■ **TASKS TO COMPLETE**
(1) Does the mySites.guru post below support each of these statements? For each, answer yes or no and quote the words of the post that decide it. (a) A suspect content match means the file is malicious. (b) A hash match compares the MD5 hash of the entire file against a previously confirmed hacked file. (c) Browser-based scanners see the dormant files in your webspace.
(2) Duplicate the part of the mySites.guru post below between "One list, two" and "badge. Translation: confirmed.", inclusive.
(3) Which malicious uses does the mySites.guru post below name for code that legitimate developers also write?

--- begin PAGE EXTRACT ---

Suspect Content vs Hacked Files: Which Flags Actually Matter in mySites.guru
Your audit finishes, you open the Suspect content tool, and there they are: thirty-odd files flagged across your site. Before you start deleting things or drafting a difficult email to your client, look closer at the list. It contains two completely different signals, and knowing which is which changes what you do next.
Most of those rows are pattern matches: files worth a look, nothing more yet. But if any row carries a red Hacked File badge, that one is not a maybe. This post explains the difference between the two, and the fastest way to work through the rest of the list. If your sites aren’t connected yet, a free security audit will show you exactly this view of your own webspace.
One list, two very different signals
Every mySites.guru audit reads every file in your webspace, every line, including the dormant files a browser-based scanner never sees. The full mechanics of the scan are a post of their own. What matters here is that two separate detection methods feed the one list you’re looking at:
- Pattern matches: the file contains code matching one or more of 2,000+ hand-written hack patterns. The file is labelled suspect. Translation: worth a look.
- Hash matches: the MD5 hash of the entire file matches a previously confirmed hacked file. The file gets the red Hacked File badge. Translation: confirmed.
The first is a heuristic. The second is a fact. Treating them the same wastes hours on files that were never a threat, or worse, leaves you debating a file that has already been condemned.
What does a suspect content match actually mean?
A suspect content match means a file in your webspace contains code matching at least one of more than 2,000 patterns built from real hacks found on real Joomla and WordPress sites over two decades. It does not mean the file is malicious. It means the file uses code that hackers also use, and it deserves a look.
Hackers write in the same language as legitimate developers. move_uploaded_file() powers every legitimate upload form, and every dropped webshell. mail() sends your contact form enquiries, and a spammer’s payload. Base64 turns up in CSS image handling as often as it does in obfuscated backdoors. A pattern match without context proves nothing either way, which is exactly why the tool calls these files suspect rather than hacked.

--- end PAGE EXTRACT ---
--- begin SUPPLIED MATERIAL ---

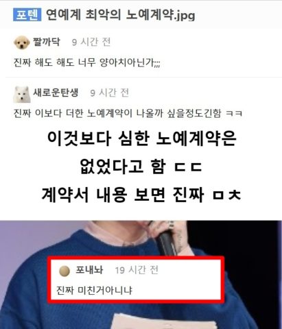Open the post title 연예계 최악의 노예계약.jpg
The height and width of the screenshot is (329, 282).
pyautogui.click(x=121, y=15)
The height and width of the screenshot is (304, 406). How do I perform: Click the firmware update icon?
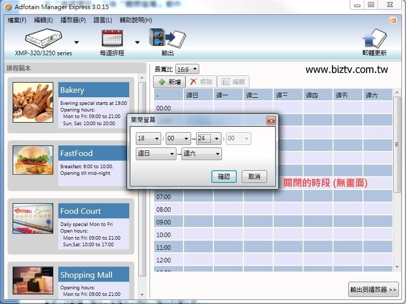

--- end SUPPLIED MATERIAL ---

■ **SOLUTIONS TO THE PROBLEMS**
(1)
(a) No: "It does not mean the file is malicious."
(b) Yes: "the MD5 hash of the entire file matches a previously confirmed hacked file."
(c) No: "including the dormant files a browser-based scanner never sees."

(2)
One list, two very different signals
Every mySites.guru audit reads every file in your webspace, every line, including the dormant files a browser-based scanner never sees. The full mechanics of the scan are a post of their own. What matters here is that two separate detection methods feed the one list you’re looking at:
- Pattern matches: the file contains code matching one or more of 2,000+ hand-written hack patterns. The file is labelled suspect. Translation: worth a look.
- Hash matches: the MD5 hash of the entire file matches a previously confirmed hacked file. The file gets the red Hacked File badge. Translation: confirmed.

(3)
- dropped webshell
- spammer's payload
- obfuscated backdoors